Cameron Parkins, September 10th, 2008

Sylvan Sunset | Scott Carpenter CC BY

It certainly isn’t the most publicized use of CC licences we have seen, but Scott Carpenter’s “Slyvan Sunsetappearing on the cover of the 2008/2009 Rapid City/Gillete Phone Book has us ecstatic nonetheless. While big names help gain wider exposure for CC, it is important to remember that these are tools meant for everyone, of which Carpenter’s photo re-use is an excellent example. From MTF.org:

Last September I received an email from someone at Yellowbook, saying that they were interested in using my picture for the cover of the Rapid City phone book […] I said that they were already free and welcome to use it under the Creative Commons Attribution-ShareAlike license with which it was published, but that I’d be willing to relicense it as Attribution only, which I did, and also signed a form giving them permission to use it. I often wondered if I should have held out for money also, but seeing the small role of the picture, it’s just as well I didn’t.
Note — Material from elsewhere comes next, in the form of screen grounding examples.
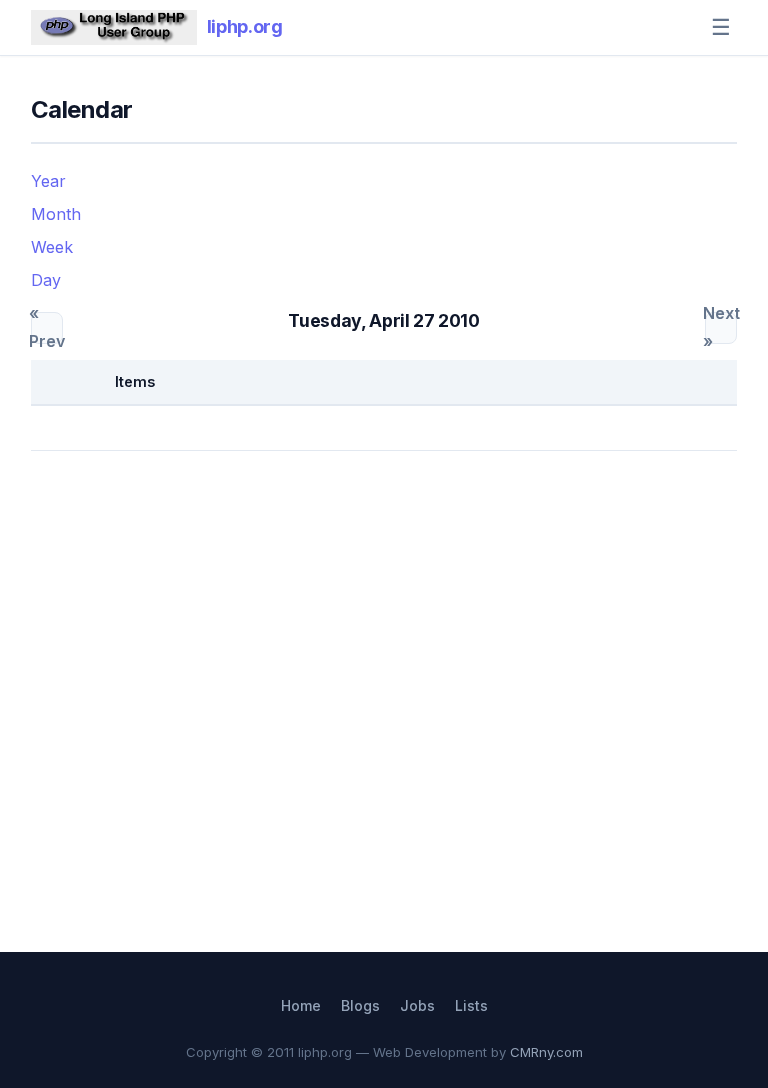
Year (48, 181)
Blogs (360, 1005)
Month (56, 214)
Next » (721, 328)
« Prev (47, 328)
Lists (471, 1005)
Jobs (417, 1005)
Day (46, 280)
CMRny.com (546, 1052)
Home (301, 1005)
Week (52, 247)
Something tells me they wouldn’t have paid much for that, if anything, and I’m simply pleased to get some exposure and have an artifact of free culture–the CC license–appear right there on the cover of an old media phone book.

Carpenter’s experience highlights many of the things we love to see – licences increasing content visibility, the ability for a creator to reach a separate agreement outside their original CC license, and proper and thorough attribution (even if we have to agree with Carpenter that a graphic designer might “balk at this kind of verbiage […] with the picture being such a minor part of the page”). Kudos to Carpenter and the countless others who use CC for everyday reasons and, every so often, experience surprising results.